Bigger + faster = success?

Fellow freelancers, entrepreneurs, and business owners – is your main goal simply to grow as fast as possible? Is that why you started your business?

I hope the answer is No, but you may have gotten sucked into the world of obsessive growth, like may of us have. The first decade of my entrepreneur life was focused solely on growth which, ironically, is exactly what DID NOT happen.

Let’s be clear: growth is good. Making money is good. But having a business that is sustainable and supports the lifestyle you want to have comes FIRST, then you build in the growth over time.

In Company of One, Paul Jarvis cites numerous examples (even more than I expected!) of companies that have grown too fast and paid the price, as well as companies that focus on being a “company of one” (aka a business that questions growth).

Now why in the world would any company question growth?! Didn’t we already over that growth is good?

INTENTIONAL growth is good.

I’ve personally seen the most success in my life when I’ve figured out solutions to problems without having to do what traditional businesses do to solve problems – hire more people, throw more money at the problem, or build complex infrastructures to support the extra employees. Basically, I’m not interested in addressing problems by throwing “more” at them. Solving with “more” means more complexity, more costs, more responsibilities, and typically more expenses. More generally the easiest answer, but not the smartest.

The concepts in Company of One speak to why I started working for myself – more freedom, more autonomy, and more self-sufficiency, along with being able to help people in ways I simply couldn’t otherwise.

But maybe your job doesn’t lend well to be an entrepreneur, or perhaps you enjoy working as part of a larger organization with specific goals. Guess what: you can be a “company of one” instead of a bigger organization too.

Paul’s book does a fantastic job of spelling out the benefits and methods of being a “company of one”, no matter how you make money. At the end of each chapter, he has points to “begin to think about,” which a spectacular summation of the concepts of the chapter and enough to get your wheels turning on how to apply what you read to your own business or position.

By the way, this IS NOT only for SaaS (Software As a Service) or product-based businesses.

As a service-based business, I can say that Paul directly provides insight on how to model and test your services to make the most of your time + effort.
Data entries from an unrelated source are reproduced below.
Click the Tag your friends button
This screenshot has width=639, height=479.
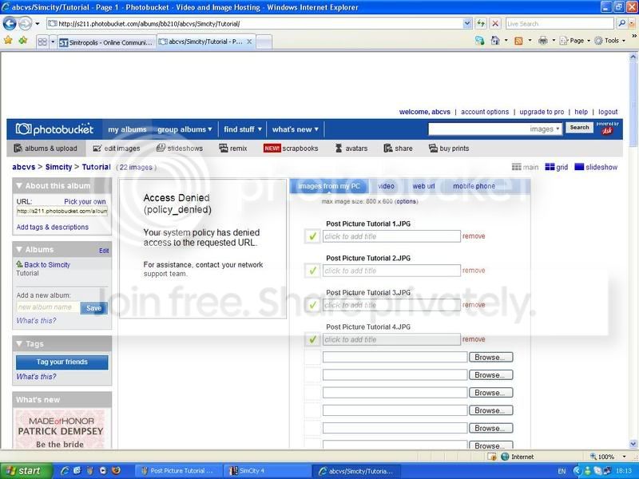coord(62,362)
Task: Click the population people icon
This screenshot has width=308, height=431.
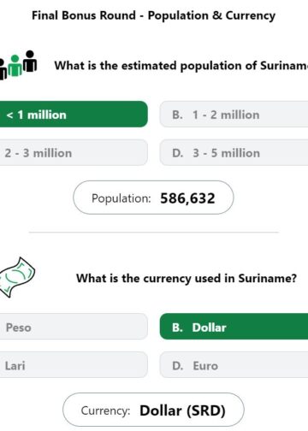Action: tap(18, 65)
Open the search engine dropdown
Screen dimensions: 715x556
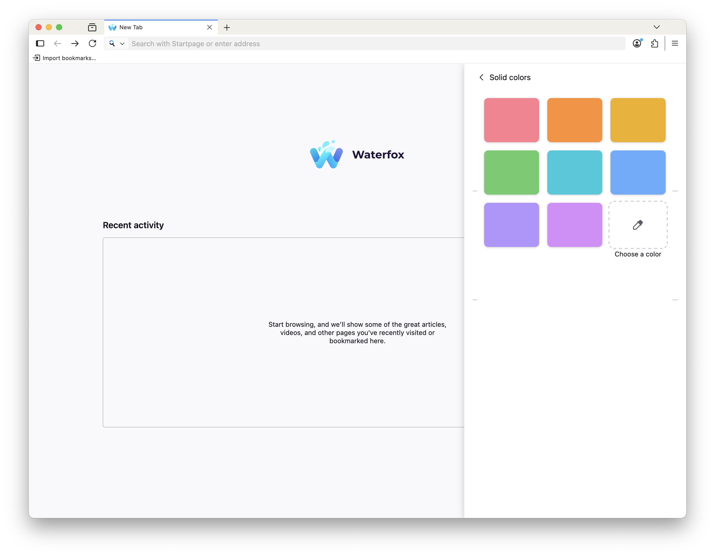[122, 44]
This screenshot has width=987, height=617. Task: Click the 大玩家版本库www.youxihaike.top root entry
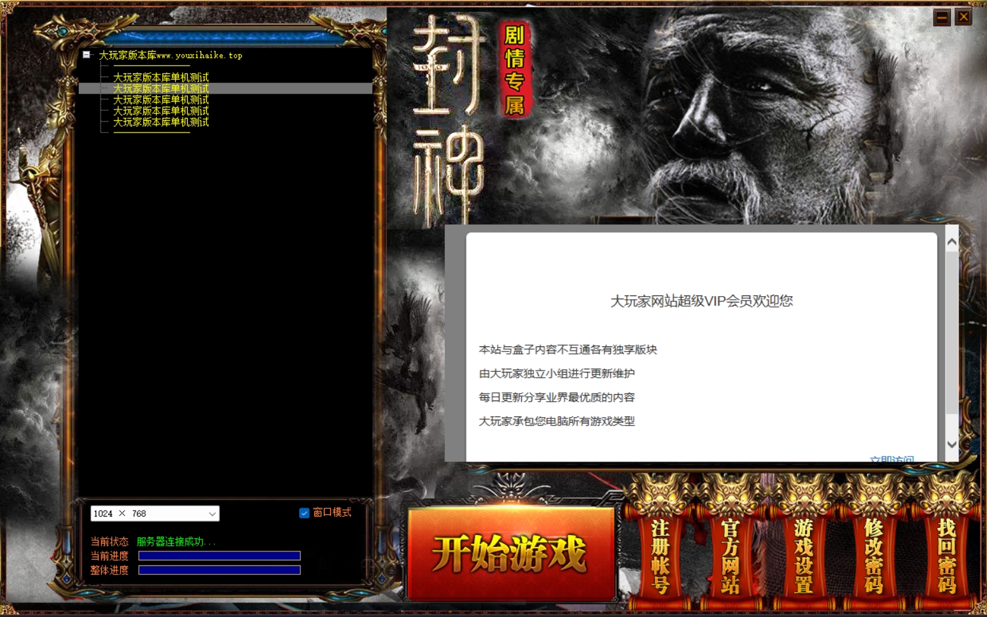169,55
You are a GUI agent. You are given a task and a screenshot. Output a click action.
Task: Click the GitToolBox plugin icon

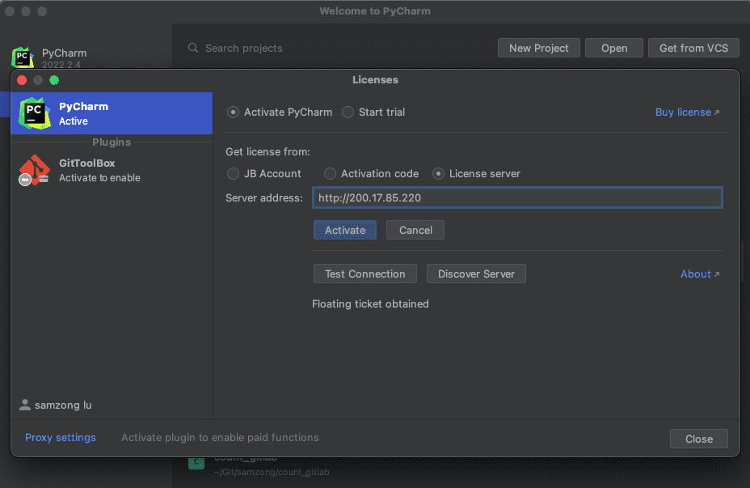click(35, 170)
While he does mildly advocate moving into products at some point, he absolutely emphasizes that starting with a service is the fastest way to begin making money, finding out what your would-be market will actually pay for, and over time, you can develop products that speak to those needs – but you can keep offering services if you want!

I have friends who are working on transitioning to working for themselves + I’ve already sent them this book. This is, in my opinion, one of the BEST books to read at ANY stage in your professional development, but the best time is NOW.

This is a book you will devour. This book will make you think. This book should be re-read at least once a year to provide valuable reminders along your path (from which it is VERY easy to stray).

P.S. Paul also offers an affordable, one-time-fee course that accompanies the book. I plan to sign up, if nothing else, to be a part of the community aspect to connect with fellow “companies of one.” I need more people like that in my professional life, and I bet you do too.

(Thanks to the Austin Public Library for having this book available to borrow.)